Film Review: 'Money Monster'
The American public's frustration with Wall Street and financial overlords has grown over the years, and the Jodie Foster-directed stock market drama Money Monster is a clear attempt to capitalize on the times. With George Clooney and Julia Roberts, the headlining talent alone is enough to warrant a viewing, but viewers are in for a nice surprise when what initially shapes up to be a sort of comedic stock market drama (think The Big Short or The Wolf of Wall Street) quickly turns into a captivating hostage situation. It does lose some steam in a comparatively boring final act, but is lifted enough by a stronger first half to make Money Monster worth a look.
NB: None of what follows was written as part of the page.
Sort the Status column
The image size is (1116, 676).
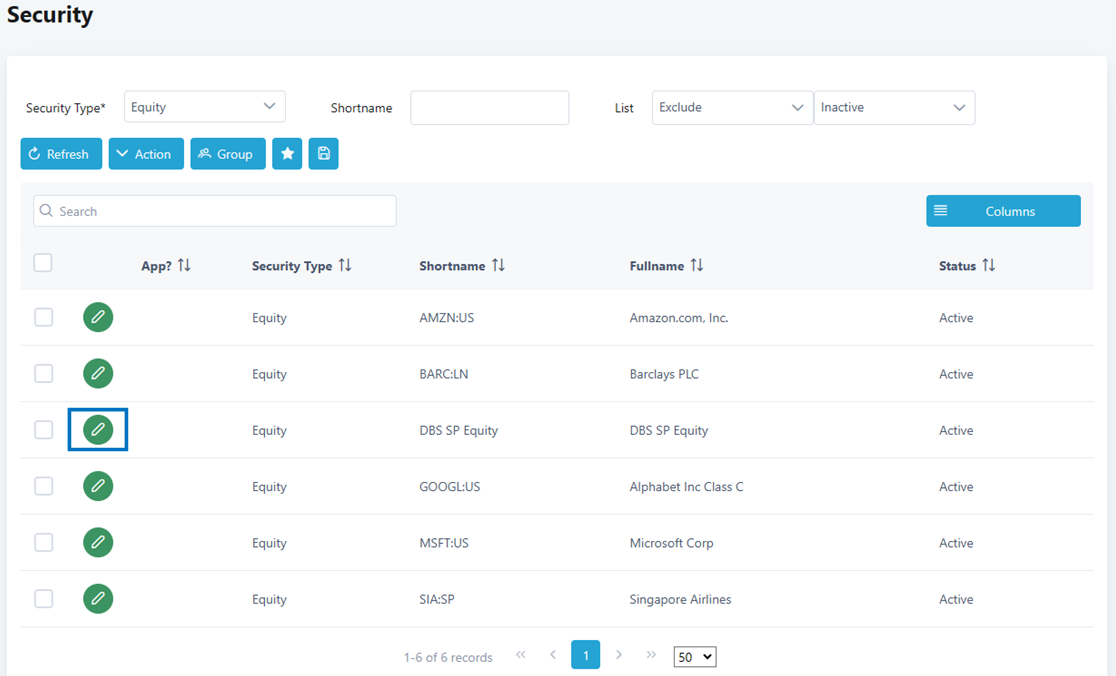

Clooney plays Wall Street wiz and big TV personality Lee Gates, who hosts his own titular financial advice broadcast (think CNBC's On the Money crossed with a morning zoo radio show), with his producer Patty (Roberts) calling the shots in the control room. Things go awry when disgruntled viewer slash rookie investor Kyle (Jack O'Connell) invests $60,000 (!) in IBIS, a fictional Fortune 500 company, after heeding Gates' advice. However, what seemed to be a sure bet blows up in his face when the company loses $800 million overnight. The explanation? A technical glitch in the stock market, an algorithmic error that gives no answers as to where all the money went.
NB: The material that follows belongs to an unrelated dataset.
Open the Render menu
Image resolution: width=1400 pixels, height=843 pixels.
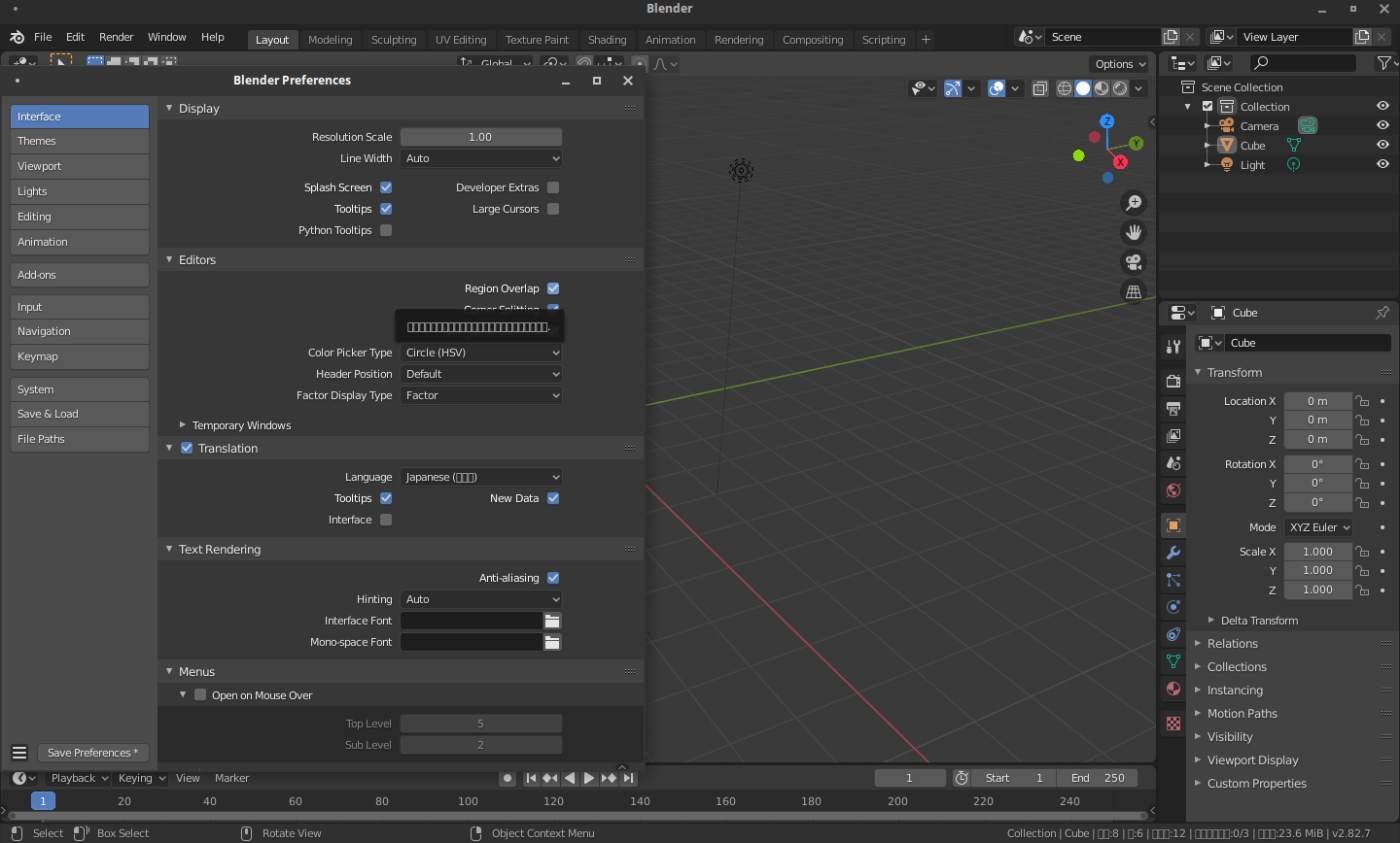click(116, 37)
With his life rapidly spiraling downward, Kyle storms into Gates' studio mid-broadcast with a gun and a bomb vest, taking Gates and his colleagues hostage live on the air. Ever the showman, Kyle has Gates wear the bomb vest, demanding the cameras to keep rolling and the show to keep broadcasting in order for Gates to stay alive. With the world watching the hostage situation unfold live, Gates and Patty try to wiggle out of an incredibly tight spot - and in doing so, put the pieces together to form what could be a giant corporate conspiracy.
With IBIS CEO Walt Camby (Dominic West) - the presumed man with all the answers - nowhere to be found, Kyle grows ever more irate, with the looming threat of his thumb coming off the detonator keeping everyone on high alert - a point that Foster pounds home to maximize the gravity of the situation. Gratefully, Money Monster avoids genre pratfalls with healthy amount of curveball plot points, especially in moments when Gates proposes a compromise, only to see his plan blow up in his face. Surprising without being too unbelievable, they keep Money Monster from being a carbon copy of other hostage thriller films and make the spectacle a treat to follow.
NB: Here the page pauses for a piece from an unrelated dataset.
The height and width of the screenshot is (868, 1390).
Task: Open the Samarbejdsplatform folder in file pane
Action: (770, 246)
For as crazy as Kyle seems, he echoes a lot of the complaints the larger American public have with Wall Street: a lack of accountability, a failure to prosecute white collar criminals, and accusations of corruption. Although Kyle's threats are somewhat misplaced - he's got a TV guy in the bomb vest, not an actual banker - his ideas aren't too far off base for a good amount of people. The system cost him all of his money, although he has no one but himself to blame for investing all of his money in the first place. In a way, Money Monster stirs up a moderate amount of pity for Kyle, and it speaks to the directorial talents of Foster to frame him in such a way where even a modicum of sympathy for the criminal is possible.
The film is further lifted by performances from Caitriona Balfe, who plays the level-headed CCO of IBIS, and Giancarlo Espositio, who plays a tough and fast-thinking police chief. It's a solid acting core that lifts Money Monster from a cookie-cutter thriller to smart, intriguing, and even timely film, although the film does lose some of its magic in the final scenes when the hostage situation gets taken outside. Even so, contrary to dumping all of your life savings into IBIS, spending $12 to see Money Monster might be a wise investment.
Rated R. 98 minutes.
Written by Jamie Linden, Alan DiFiore & Jim Kouf (screenplay), and Alan DiFiore and Jim Kouf (story).
Directed by Jodie Foster.
Starring George Clooney and Julia Roberts.